Ce livre paraît bien trop tôt pour être un récit définitif de la guerre, bien sûr. Plokhy, professeur à Harvard d’origine ukrainienne et auteur du magnifique Tchernobyl : histoire d’une tragédie, dit lui-même qu’elle est née du « choc, de la douleur, de la frustration et de la colère » causés par l’invasion ; pourtant, c’est une chronique fine, savante et sans émotion des origines et des premières étapes de la guerre. Il prend vie lorsqu’il utilise des journaux et des témoignages de personnes dans des endroits comme Bucha, à l’extérieur de Kiev, où 1 650 personnes ont été tuées, dont près de la moitié ont été abattues à bout portant, parfois après des tortures indicibles. Pourtant, Plokhy garde sa distance académique. Il n’y a pas de râle.
Les États-Unis ont-ils promis à la Russie de ne pas étendre l’OTAN au-delà des frontières de l’Allemagne de l’Est ? Si certains membres de l’administration de George HW Bush l’ont dit, c’était totalement officieux : aucune promesse de ce genre n’a été rendue publique. L’OTAN aurait-elle dû s’étendre pour englober une si grande partie de l’ancien empire russe ? « Vous n’avez aucune idée à quel point les États baltes, la Pologne, les Tchèques, les Roumains et les autres sont désespérés d’adhérer », m’a dit à l’époque un haut diplomate de l’OTAN. « Ils nous crient dessus que nous devons les protéger au cas où la Russie appellerait. » L’invasion de l’Ukraine montre à quel point ils avaient raison ; Les assurances de Poutine se sont révélées totalement dénuées de sens. En mars 2014, après avoir capturé la Crimée en violation de deux traités internationaux, il a promis de ne plus prendre de territoire ukrainien. En février 2022, il qualifiait l’ensemble de l’Ukraine de « terre historiquement russe ».

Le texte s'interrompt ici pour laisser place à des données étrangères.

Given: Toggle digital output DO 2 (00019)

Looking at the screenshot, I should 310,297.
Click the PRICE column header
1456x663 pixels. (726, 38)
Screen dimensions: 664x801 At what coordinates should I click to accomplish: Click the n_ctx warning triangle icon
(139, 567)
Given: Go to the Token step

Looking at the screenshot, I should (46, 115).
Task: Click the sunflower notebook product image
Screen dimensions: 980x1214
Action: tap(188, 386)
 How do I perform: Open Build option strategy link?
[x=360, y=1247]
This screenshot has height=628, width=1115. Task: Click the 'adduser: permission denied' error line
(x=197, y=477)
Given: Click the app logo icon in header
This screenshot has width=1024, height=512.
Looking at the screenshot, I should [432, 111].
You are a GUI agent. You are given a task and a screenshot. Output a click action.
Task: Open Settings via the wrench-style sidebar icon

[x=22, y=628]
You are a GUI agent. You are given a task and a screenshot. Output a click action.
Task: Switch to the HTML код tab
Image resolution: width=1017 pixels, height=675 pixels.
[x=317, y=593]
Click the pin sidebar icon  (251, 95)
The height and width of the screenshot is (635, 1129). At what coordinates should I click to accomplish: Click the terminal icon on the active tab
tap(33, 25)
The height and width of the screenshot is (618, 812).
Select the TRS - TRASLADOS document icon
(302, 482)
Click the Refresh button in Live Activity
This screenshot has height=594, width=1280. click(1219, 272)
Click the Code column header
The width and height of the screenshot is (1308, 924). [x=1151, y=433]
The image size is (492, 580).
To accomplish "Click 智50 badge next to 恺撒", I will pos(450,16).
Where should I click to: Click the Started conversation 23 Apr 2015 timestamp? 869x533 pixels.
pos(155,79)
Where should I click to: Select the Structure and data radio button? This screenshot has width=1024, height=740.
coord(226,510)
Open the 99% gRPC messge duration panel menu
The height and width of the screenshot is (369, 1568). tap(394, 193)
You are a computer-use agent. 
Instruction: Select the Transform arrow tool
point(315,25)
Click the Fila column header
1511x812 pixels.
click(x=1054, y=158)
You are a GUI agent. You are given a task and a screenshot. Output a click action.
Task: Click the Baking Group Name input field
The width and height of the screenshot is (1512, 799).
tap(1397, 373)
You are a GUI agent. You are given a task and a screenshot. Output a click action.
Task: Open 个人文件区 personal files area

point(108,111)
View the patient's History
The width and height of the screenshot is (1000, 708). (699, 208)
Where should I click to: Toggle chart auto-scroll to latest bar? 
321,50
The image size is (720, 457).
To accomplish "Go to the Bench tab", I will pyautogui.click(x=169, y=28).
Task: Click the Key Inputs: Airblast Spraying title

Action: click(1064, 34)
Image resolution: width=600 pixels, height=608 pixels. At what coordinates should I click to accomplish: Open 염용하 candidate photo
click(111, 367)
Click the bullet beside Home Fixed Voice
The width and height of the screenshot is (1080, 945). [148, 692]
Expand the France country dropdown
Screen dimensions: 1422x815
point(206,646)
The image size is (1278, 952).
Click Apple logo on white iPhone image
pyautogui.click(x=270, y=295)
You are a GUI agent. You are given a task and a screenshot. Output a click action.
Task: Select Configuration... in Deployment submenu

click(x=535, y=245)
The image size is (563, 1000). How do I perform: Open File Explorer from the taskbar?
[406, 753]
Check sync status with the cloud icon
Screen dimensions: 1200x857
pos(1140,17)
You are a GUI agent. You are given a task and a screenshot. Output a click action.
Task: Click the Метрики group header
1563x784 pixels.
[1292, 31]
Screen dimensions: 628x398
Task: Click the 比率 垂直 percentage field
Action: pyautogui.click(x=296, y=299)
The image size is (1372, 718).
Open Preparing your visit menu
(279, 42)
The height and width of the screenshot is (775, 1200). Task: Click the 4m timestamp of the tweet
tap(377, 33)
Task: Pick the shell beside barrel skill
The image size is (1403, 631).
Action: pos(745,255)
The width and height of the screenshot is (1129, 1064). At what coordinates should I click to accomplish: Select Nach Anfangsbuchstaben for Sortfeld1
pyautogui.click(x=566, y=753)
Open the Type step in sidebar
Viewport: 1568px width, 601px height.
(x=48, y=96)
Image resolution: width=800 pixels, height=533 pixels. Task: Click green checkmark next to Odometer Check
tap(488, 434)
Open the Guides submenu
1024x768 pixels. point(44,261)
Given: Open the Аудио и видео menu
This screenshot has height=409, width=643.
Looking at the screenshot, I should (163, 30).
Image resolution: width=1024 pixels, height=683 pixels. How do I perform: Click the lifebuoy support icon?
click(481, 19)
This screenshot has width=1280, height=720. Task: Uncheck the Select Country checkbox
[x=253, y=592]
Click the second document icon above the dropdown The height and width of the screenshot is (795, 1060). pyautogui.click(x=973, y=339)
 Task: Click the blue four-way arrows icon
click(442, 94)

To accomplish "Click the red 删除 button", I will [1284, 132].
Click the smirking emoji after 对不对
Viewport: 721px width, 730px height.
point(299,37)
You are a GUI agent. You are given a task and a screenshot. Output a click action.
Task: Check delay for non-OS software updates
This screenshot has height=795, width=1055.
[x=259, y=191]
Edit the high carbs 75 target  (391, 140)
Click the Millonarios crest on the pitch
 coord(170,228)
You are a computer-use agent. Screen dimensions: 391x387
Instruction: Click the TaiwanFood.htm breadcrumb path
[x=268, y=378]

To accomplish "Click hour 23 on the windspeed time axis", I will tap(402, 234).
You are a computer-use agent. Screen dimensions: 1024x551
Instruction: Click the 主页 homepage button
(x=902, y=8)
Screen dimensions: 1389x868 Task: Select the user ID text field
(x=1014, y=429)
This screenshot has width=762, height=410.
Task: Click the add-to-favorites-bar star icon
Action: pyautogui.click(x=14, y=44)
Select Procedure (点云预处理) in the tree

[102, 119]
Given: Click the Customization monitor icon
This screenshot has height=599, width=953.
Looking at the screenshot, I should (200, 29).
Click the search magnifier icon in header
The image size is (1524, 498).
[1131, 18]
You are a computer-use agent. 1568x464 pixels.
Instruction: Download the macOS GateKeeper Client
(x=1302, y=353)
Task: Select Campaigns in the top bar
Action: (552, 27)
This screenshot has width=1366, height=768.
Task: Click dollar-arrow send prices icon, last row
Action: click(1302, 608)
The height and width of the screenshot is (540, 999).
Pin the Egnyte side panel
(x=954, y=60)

L’invasion et les atrocités qui l’accompagnent ont rendu impossible tout accord simpliste « Crimée pour Donbass » à la Elon Musk pour les années à venir. Tout peut arriver maintenant : une victoire soudaine de l’Ukraine, une impasse longue et amère, le renversement de Poutine, une guerre nucléaire totale. Ce livre impressionnant et précieux ne peut pas nous dire lequel. Mais c’est un récit clair, fiable et (dans les circonstances) remarquablement calme de la façon dont nous en sommes arrivés là.